Integrating Weather Station Data and Radar for Precipitation Nowcasting: SmaAt-fUsion and SmaAt-Krige-GNet
Jie Shi, Aleksej Cornelissen, Siamak Mehrkanoon
TL;DR
This study tackles the limitation of radar-only precipitation nowcasting by integrating discrete, multivariate weather-station data. It introduces two novel architectures, SmaAt-fUsion and SmaAt-Krige-GNet, that fuse weather-station measurements with radar inputs—via bottleneck fusion and Kriging-based spatial maps, respectively. Evaluated on four years of KNMI Netherlands data, both methods outperform radar-only baselines, with SmaAt-fUsion offering robust gains across precipitation intensities and SmaAt-Krige-GNet delivering particular benefits for low-intensity rainfall. The results demonstrate the practical value of incorporating localized station data into deep learning-based nowcasting and point to opportunities for extending fusion to more datasets and longer lead times.
Abstract
Short-term precipitation nowcasting is essential for flood management, transportation, energy system operations, and emergency response.

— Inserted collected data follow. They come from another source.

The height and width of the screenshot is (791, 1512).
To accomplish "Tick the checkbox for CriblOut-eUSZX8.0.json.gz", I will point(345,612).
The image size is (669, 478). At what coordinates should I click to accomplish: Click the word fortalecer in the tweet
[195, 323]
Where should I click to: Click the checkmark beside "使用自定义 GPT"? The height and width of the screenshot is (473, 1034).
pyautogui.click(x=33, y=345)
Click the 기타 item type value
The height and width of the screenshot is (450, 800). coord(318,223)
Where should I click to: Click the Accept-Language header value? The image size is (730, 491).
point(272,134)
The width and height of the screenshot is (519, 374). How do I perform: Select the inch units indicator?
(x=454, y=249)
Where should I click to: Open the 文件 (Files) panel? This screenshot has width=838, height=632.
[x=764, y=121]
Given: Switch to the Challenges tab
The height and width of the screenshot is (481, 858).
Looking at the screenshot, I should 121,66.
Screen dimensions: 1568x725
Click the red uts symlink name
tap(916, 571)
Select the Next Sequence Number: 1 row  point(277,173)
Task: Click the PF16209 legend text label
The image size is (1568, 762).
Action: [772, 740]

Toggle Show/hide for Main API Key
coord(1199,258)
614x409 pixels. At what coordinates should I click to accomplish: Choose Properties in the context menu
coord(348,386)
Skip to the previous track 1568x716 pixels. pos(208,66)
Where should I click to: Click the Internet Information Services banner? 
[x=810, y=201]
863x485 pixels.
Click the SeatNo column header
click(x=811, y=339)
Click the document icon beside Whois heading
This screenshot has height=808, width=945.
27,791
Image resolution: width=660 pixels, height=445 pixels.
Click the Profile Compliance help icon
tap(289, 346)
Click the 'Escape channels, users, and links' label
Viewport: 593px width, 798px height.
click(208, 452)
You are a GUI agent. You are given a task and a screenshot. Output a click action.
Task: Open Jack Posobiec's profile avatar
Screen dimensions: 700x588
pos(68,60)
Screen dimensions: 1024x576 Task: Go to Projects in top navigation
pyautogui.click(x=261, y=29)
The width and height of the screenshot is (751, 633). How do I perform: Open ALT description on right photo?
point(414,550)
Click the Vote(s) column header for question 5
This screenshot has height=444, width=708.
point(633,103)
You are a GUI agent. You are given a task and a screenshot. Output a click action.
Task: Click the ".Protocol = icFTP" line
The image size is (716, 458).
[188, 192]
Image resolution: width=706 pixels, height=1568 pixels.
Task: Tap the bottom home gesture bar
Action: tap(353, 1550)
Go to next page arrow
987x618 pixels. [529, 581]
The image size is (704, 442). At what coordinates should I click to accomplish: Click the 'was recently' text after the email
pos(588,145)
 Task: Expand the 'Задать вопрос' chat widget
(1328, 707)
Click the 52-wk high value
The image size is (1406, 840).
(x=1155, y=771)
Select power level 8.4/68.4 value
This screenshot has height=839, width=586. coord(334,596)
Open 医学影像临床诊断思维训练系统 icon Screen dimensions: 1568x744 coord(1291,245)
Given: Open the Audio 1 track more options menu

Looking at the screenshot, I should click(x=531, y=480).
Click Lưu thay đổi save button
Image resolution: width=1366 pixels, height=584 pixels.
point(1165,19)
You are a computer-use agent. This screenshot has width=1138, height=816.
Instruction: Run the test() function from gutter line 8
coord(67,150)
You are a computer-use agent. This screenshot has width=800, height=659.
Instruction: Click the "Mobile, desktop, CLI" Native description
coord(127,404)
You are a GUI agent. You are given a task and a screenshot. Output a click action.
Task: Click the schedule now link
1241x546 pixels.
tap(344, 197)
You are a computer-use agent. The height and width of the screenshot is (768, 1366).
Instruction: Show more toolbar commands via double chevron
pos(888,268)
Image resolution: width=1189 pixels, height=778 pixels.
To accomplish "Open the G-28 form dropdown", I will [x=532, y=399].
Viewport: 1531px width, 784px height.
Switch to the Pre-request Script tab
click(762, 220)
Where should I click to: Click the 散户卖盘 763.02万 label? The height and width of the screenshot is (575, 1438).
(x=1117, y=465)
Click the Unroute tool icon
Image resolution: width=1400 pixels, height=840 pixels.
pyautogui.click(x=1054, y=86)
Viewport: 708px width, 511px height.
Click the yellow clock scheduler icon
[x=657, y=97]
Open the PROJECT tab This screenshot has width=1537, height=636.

However, many existing models fail to fully exploit the extensive atmospheric information available, relying primarily on precipitation data alone. This study examines whether integrating multi-variable weather-station measurements with radar can enhance nowcasting skill and introduces two complementary architectures that integrate multi-variable station data with radar images. The SmaAt-fUsion model extends the SmaAt-UNet framework by incorporating weather station data through a convolutional layer, integrating it into the bottleneck of the network; The SmaAt-Krige-GNet model combines precipitation maps with weather station data processed using Kriging, a geo-statistical interpolation method, to generate variable-specific maps. These maps are then utilized in a dual-encoder architecture based on SmaAt-GNet, allowing multi-level data integration . Experimental evaluations were conducted using four years (2016--2019) of weather station and precipitation radar data from the Netherlands. Results demonstrate that SmaAt-Krige-GNet outperforms the standard SmaAt-UNet, which relies solely on precipitation radar data, in low precipitation scenarios, while SmaAt-fUsion surpasses SmaAt-UNet in both low and high precipitation scenarios. This highlights the potential of incorporating discrete weather station data to enhance the performance of deep learning-based weather nowcasting models.